* **REQUIRED ACTION 1**: In the book review, copy word for word the stretch from "Wilkerson documented the" through "Joseph Pershing Foster.".
* **REQUIRED ACTION 2**: According to the book review, in what year did Robert Foster leave Louisiana to pursue a medical career?

* **PASSAGE FOR REVIEW**:
“The Warmth of Other Suns” by Isabel Wilkerson is a beautifully written story about the decades-long migration of black Americans from southern cities to the North and Western cities. This migration changed the face of American history but has received a little attention from writers and other parties. Isabel Wilkerson told this story and managed to win the Pulitzer award. The non-fictional book involved a comprehensive study of the black community that took the better part of twenty years.

Wilkerson documented the whole fifty five year exodus of black Americans from the south to other cities in America. During her twenty year study, Ms. Wilkerson interviewed one thousand two hundred black Americans whose lives followed the same pattern of migration from the south. The story is then narrowed down to three individuals: Ida Mae Brandon Gladney, George Swanson Starling, and Robert Joseph Pershing Foster.

Ida Mae Brandon Gladney migrated from Mississippi to Chicago in 1937. InMississippi, she had been a poor sharecropper who faced massive discrimination. After leaving for Chicago, she achieved some peace and quiet and was able to apply for a blue collar job that gave her some respect in society. George Swanson left Florida for Harlem, New York City, in 1945. The quick-tempered George spent his life in New York fighting for civil rights. Robert Foster left Louisiana to pursue a medical career in 1953. Financially, he was the most successful of the three individuals.

“The Warmth of Other Suns” brilliantly captures the treacherous travels of these individuals across states with incredible detail. Wilkerson goes on to tell how the migration of black Americans altered the face of the towns which they migrated to in search of greener pastures. The black Americans spread some of their cultural beliefs and traditions to the new towns. The story centers on the inability of the migrating individuals to accept the illogical Jim Crow segregation laws. Wilkerson manages to tell the story of the unrecognized exodus using real examples and small anecdotes. Wilkerson connects intimately with her subjects and gives the reader a chance to enjoy the human drama on a personal level.

Source data
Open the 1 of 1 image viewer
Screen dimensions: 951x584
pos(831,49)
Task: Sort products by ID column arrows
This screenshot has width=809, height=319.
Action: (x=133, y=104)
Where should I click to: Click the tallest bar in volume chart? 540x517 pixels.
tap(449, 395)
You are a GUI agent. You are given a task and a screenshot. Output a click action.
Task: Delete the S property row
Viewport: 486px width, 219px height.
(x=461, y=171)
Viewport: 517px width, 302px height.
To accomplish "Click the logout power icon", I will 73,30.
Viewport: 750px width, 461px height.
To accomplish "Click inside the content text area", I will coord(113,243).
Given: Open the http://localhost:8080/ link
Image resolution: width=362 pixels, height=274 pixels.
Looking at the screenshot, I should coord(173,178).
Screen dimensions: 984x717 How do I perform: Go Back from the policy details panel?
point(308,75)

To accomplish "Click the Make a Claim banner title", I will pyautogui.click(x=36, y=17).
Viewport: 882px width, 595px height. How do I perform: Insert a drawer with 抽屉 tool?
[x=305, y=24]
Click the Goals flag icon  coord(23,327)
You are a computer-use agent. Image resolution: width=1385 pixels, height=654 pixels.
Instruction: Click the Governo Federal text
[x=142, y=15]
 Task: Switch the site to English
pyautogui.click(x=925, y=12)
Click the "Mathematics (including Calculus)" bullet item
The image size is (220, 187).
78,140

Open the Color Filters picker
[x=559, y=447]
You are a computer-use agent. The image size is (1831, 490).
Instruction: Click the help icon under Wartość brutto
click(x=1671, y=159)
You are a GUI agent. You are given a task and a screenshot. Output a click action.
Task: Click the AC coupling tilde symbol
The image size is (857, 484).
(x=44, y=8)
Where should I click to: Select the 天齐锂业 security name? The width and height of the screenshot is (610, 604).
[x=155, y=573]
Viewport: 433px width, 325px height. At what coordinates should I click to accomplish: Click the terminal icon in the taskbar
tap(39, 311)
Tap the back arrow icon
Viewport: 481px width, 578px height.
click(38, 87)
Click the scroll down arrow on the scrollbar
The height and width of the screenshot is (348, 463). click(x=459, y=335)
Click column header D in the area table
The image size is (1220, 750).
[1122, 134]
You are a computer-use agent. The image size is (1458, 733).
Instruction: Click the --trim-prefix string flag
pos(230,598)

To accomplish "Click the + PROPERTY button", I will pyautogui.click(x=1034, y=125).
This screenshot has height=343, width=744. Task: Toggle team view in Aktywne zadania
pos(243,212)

* **SOLUTION 1**:
Wilkerson documented the whole fifty five year exodus of black Americans from the south to other cities in America. During her twenty year study, Ms. Wilkerson interviewed one thousand two hundred black Americans whose lives followed the same pattern of migration from the south. The story is then narrowed down to three individuals: Ida Mae Brandon Gladney, George Swanson Starling, and Robert Joseph Pershing Foster.

* **SOLUTION 2**: 1953